WHAT THE TASK ASKS
Retype every line from the start of the data down to and including the line with "Viewport: 660px width, 1301px height.". Skip the pictures.
______________________________
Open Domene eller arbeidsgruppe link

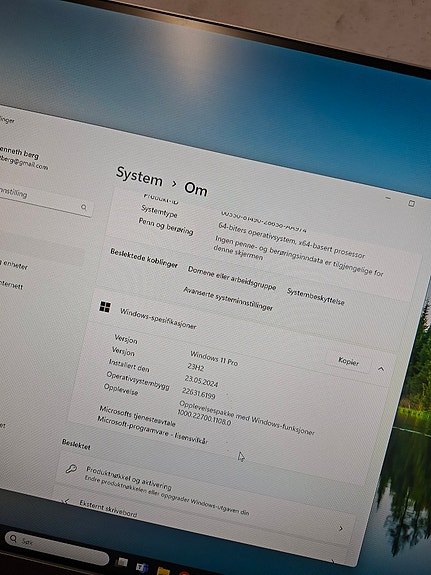pos(231,278)
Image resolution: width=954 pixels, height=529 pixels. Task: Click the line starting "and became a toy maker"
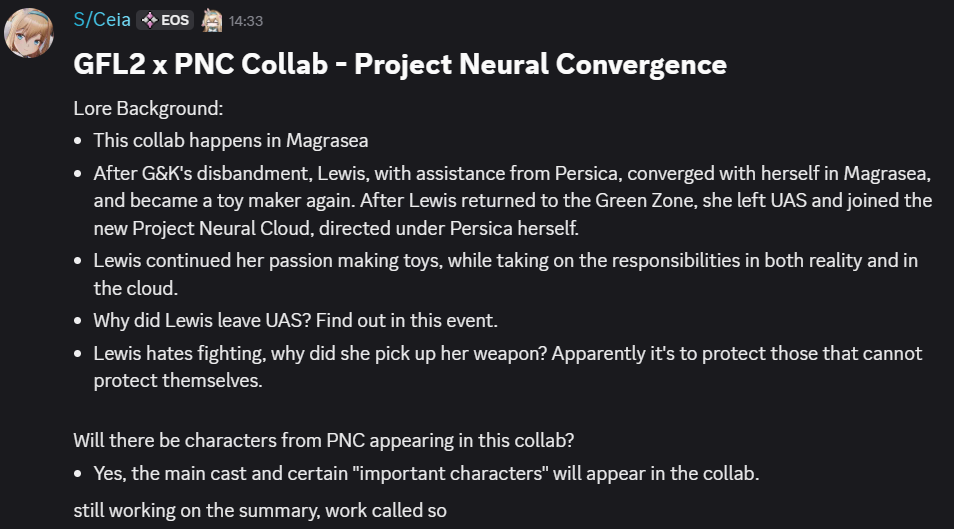tap(512, 199)
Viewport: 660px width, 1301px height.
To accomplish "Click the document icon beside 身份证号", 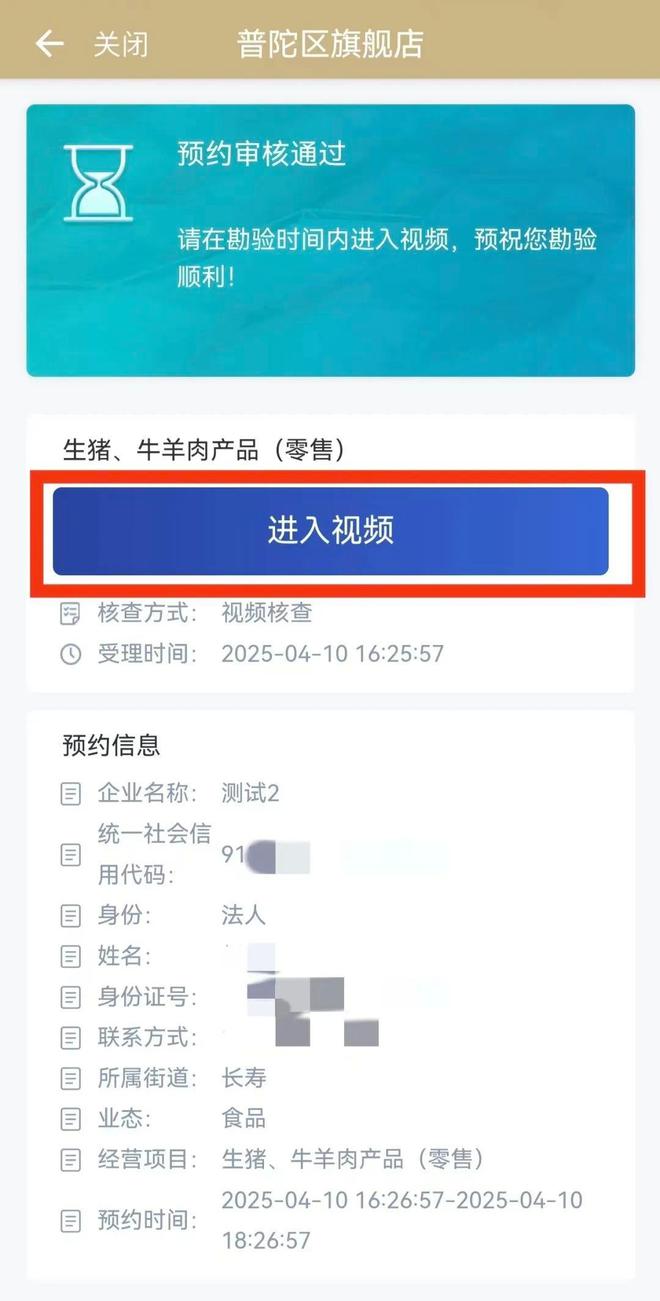I will 70,997.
______________________________
RESPONSE TO THIS EXERCISE
Open Domene eller arbeidsgruppe link

pos(231,278)
Image resolution: width=954 pixels, height=529 pixels. Task: Click the line starting "and became a toy maker"
tap(512, 199)
Viewport: 660px width, 1301px height.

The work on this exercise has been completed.